Given passage section start

Sikh composition from the Dasam Granth

Akal Ustat (ਅਕਾਲ ਉਸਤਤਿ, /pa/, lit. ‘the praise of the Timeless One’) is the name given to the second Bani (sacred composition) present in the second holy scriptures of the Sikhs called the Dasam Granth. It is composed of 271 verses, and is largely devotional in nature. The Akal Ustat was completed in 1677 as per the Chaupa Singh Rehitnama.

== Synopsis ==
The word "Akal" mean the "timeless primal being" and the word "Ustat" (from the Sanskrit word 'stuti') means "praise". So together, the words "Akal Ustat" mean "the praise of the Timeless One". In it, Guru Gobind Singh, the tenth Sikh Guru writes that God is worshipped by various peoples in many different ways, and with varying names and methods:

He is an Inconceivable Entity, External and Attire-less. He is without attachment, colour, form and mark. He distinct from all others of various colours and signs. He is the Primal being, Unique and Changeless.(3)

Given passage section end

**Problems to work on**
[a] From the Akal Ustat passage, list everything the final paragraph says He is "without".
[b] Please carry on the Akal Ustat passage from where it stops.

Recorded information section start

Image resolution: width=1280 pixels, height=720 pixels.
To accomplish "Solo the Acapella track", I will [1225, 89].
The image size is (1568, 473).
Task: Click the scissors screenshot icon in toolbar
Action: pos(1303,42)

Recorded information section end

**Set of answers**
[a] attachment, colour, form, mark

[b]
He is without colour, mark, caste and lineage. He is the without enemy, friend, father and mother. He is far away from all and closest to all. His dwelling is within water, on earth and in heavens.(4)
— (Guru Gobind Singh, Akal Ustat, verse 3 to 4)

The scripture is notable for its unalloyed disavowal of the caste system, and of cultural elitism in general. At various points in this composition, Guru Gobind Singh speaks out against the belief that some people are superior to others, by virtue of belonging to a particular religion, region, history, culture, colour or creed. Instead, he clearly and firmly states that "all human beings are equal ":

Someone is Hindu and someone a Muslim, then someone is Shia, and someone a Sunni, but all the human beings, as a species, are recognized as one and the same.
— (Guru Gobind Singh, Akal Ustat, Verse 85-15-1)

Eternal God, thou art our shield,
The dagger, knife, the sword we wield.
To us Protector there is given
The timeless, deathless Lord of Heaven;
To us All-light's unvanquished might,
To us All-time's resistless flight;
But chiefly Thou, Protector brave
All-steel, wilt Thine own servant save
Within the Manglacharan Puran, Guru Gobind Singh further does a Teeka of the Akal Ustat, as Baba Binod Singh had asked Guru Gobind Singh what the Bani meant in terms of spirituality.

Ritualism is criticized in the composition as an overemphasized method to reach God.

Parts of the work are read out during Amrit Sanchar baptismal ceremonies.

Occasional references are made to the Abrahamic mythology found within the Quranic texts and practices of Muslims. Most references in the work are directed at the corpus of Indic mythology.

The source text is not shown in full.